Along with that, Birol said there must be a focus on the cost-effective and optimal integration of renewables into power system.
"The world cannot afford to press 'pause' on the expansion of renewables and governments need to act quickly to correct this situation and enable a faster flow of new projects," Birol said.
In order to reach the goals of the Paris climate agreement, IEA says renewable capacity additions need to grow by more than 300 GW annually, through 2030. So far, however, the world appears to be losing ground: last year, energy-related CO2 emissions rose by 1.7%, despite a growth of 7% in renewables electricity generation.
The slowdown in solar growth mirrors trends already seen for other resources, IEA said.
"Since 2015, global solar PV's exponential growth had been compensating for slower increases in wind and hydropower," the group said. "But solar PV's growth flattened in 2018, adding 97 GW of capacity and falling short of expectations it would surpass the symbolic 100 GW mark."
While solar growth in the United States was stable from 2017 to 2018, IEA said additions increased in the European Union, Mexico, the Middle East and Africa, which together compensated for the slowdown in China.
Overall renewables additions in the United States did expand, largely due to faster onshore wind expansion.

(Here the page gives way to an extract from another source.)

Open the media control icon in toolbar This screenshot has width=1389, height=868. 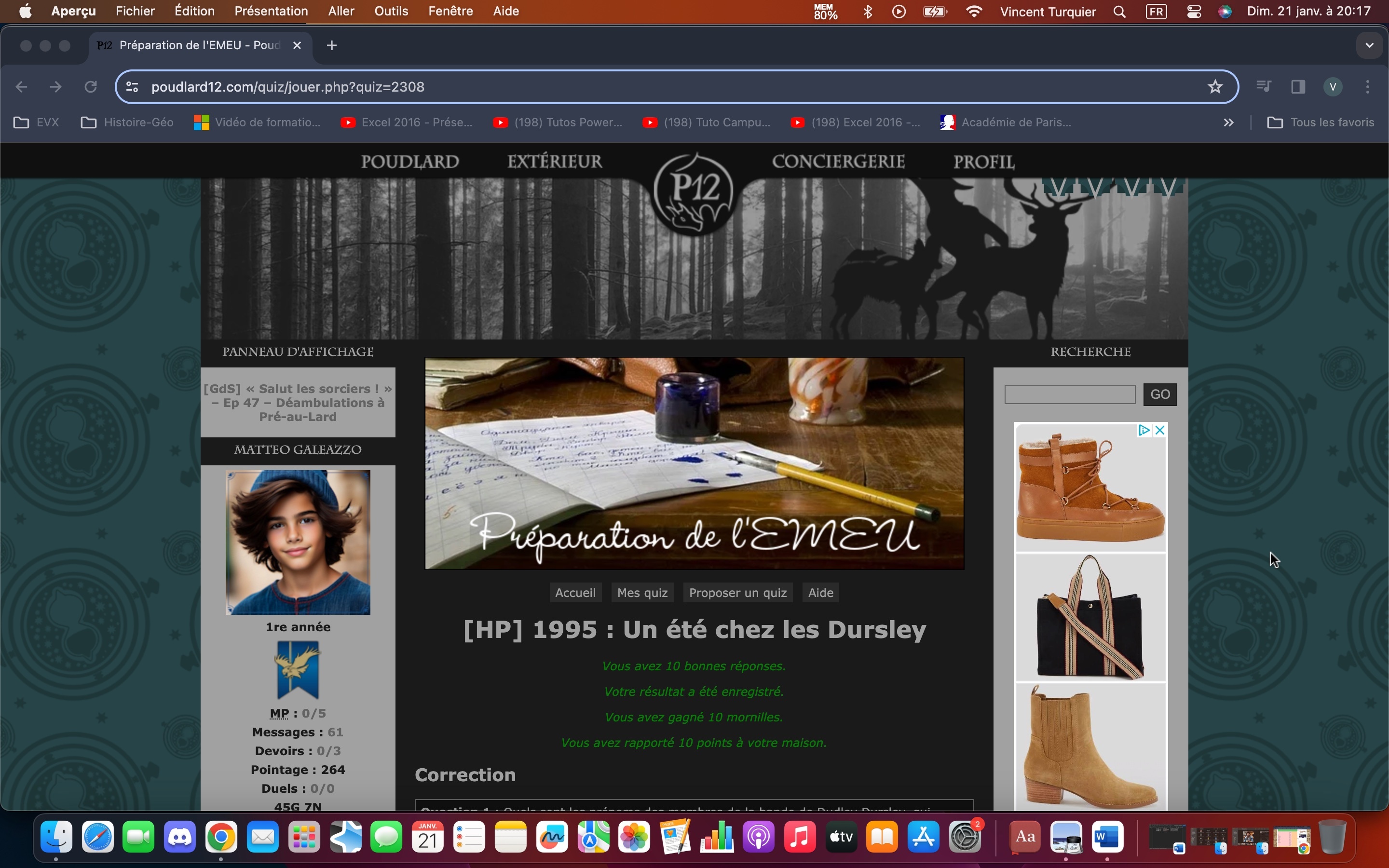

"These 2018 data are deeply worrying, but smart and determined policies can get renewable capacity additions back on an upward trend," Birol said.
Despite growing focus on clean energy and the need to reduce emissions, the results have so far been mixed. IEA recently reported energy demand surged 2.3% last year, driven by a strong global economy and the rise in heating and cooling load. Natural gas accounted for 45% of the rise in consumption.